Friday 27 October 2017

Book & Literary Festival Sketching (new zine)

I drew at both the Carlisle Borderlines (Book) Festival, and the Berwick Literature (not Book) Festival this month.


I like books,
I like authors, and am curious about how they speak
I like events organised by volunteers in different places
I like drawing
I like drawing people when they are staying still
I like doodling in meetings, it helps my mind zone in (or out)
I like doing things that people appreciate


So this year I contacted the organisers of events at the different edges of what I consider to be 'my' realm: Carlisle to the west, Berwick north and east. I live bang in the middle.


Members of both organising teams responded positively, and made me welcome, and gave me a pass to wear, and let me in for free. Thankyou Wendy and thankyou Michael!
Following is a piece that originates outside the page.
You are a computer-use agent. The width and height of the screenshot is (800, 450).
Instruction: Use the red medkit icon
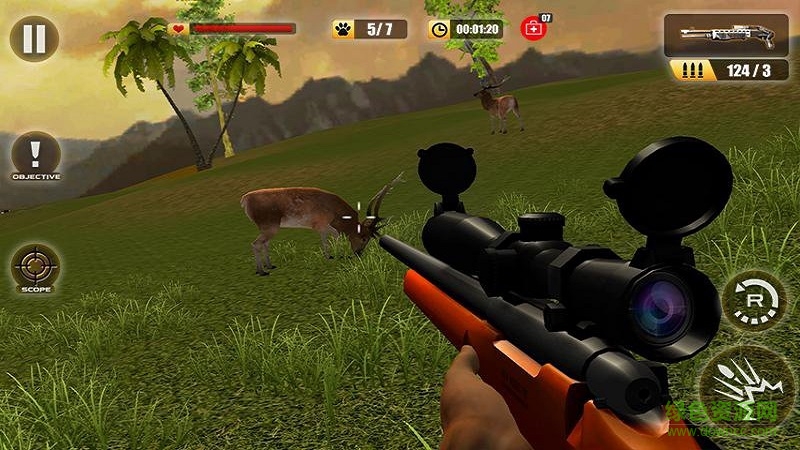coord(534,29)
I am just really happy to have taken part, by sketching the scene at some of their events, and if you are free next year you should definitely think about attending Carlisle Borderlines and Berwick Literary Festival


To mark this activity I will produce a free zine in time for a print fair in Shipley, town of my birth, on the first weekend of November.


It will include pages depicting, first, the engaging and lively talk by Jenn Ashworth and Andrew Michael Hurley, in an intimate Sunday morning session at Carlisle library :

 
 
 

It will also include a sketch of Jacob Polley, as he presented his new Jackself pieces to an appreciative crowd in the Tullie House Museum :

It will include my best drawing, of Jenny Uglow running through the life and art of Edward Lear, in the Crown & Mitre :

Then there was a weekend in Kendal where my drawing was done with kids in a shopping centre (not to be featured in the zine), but this was followed by a weekend in Berwick that I was kind of combining with work (so I had to pop in and out).

Here I drew Ian McMillan as he got the whole room laughing out loud and (later) singing along, accompanied by (actual) cartoonist Tony Husband.
 
Then in the morning I kayaked across the Tweed to Spittal, where Christopher Smith gave a popular talk on PG Wodehouse, in the United Reform Church :


 
My early evening sketch of Max Adams, talking of the giants who were seen in this old landscape of ours, was done in a bit of a rush and has come across too cartoony :

But in the morning I had one more chance to sketch and I'm very happy with the way that the crowd came out, listening to Katrina Porteous and Northumbrian piper, young Alice Robinson :


The zine will consist just of the scans, so the glimpses of actual backs of heads you have here are the evidence, unasked for, that they were done on the spot, that I felt welcome and appreciated, and was thrilled to get to take in all this intelligence, wit and drama, as an equal participant, giving quid pro quo and mutually beneficial exchange!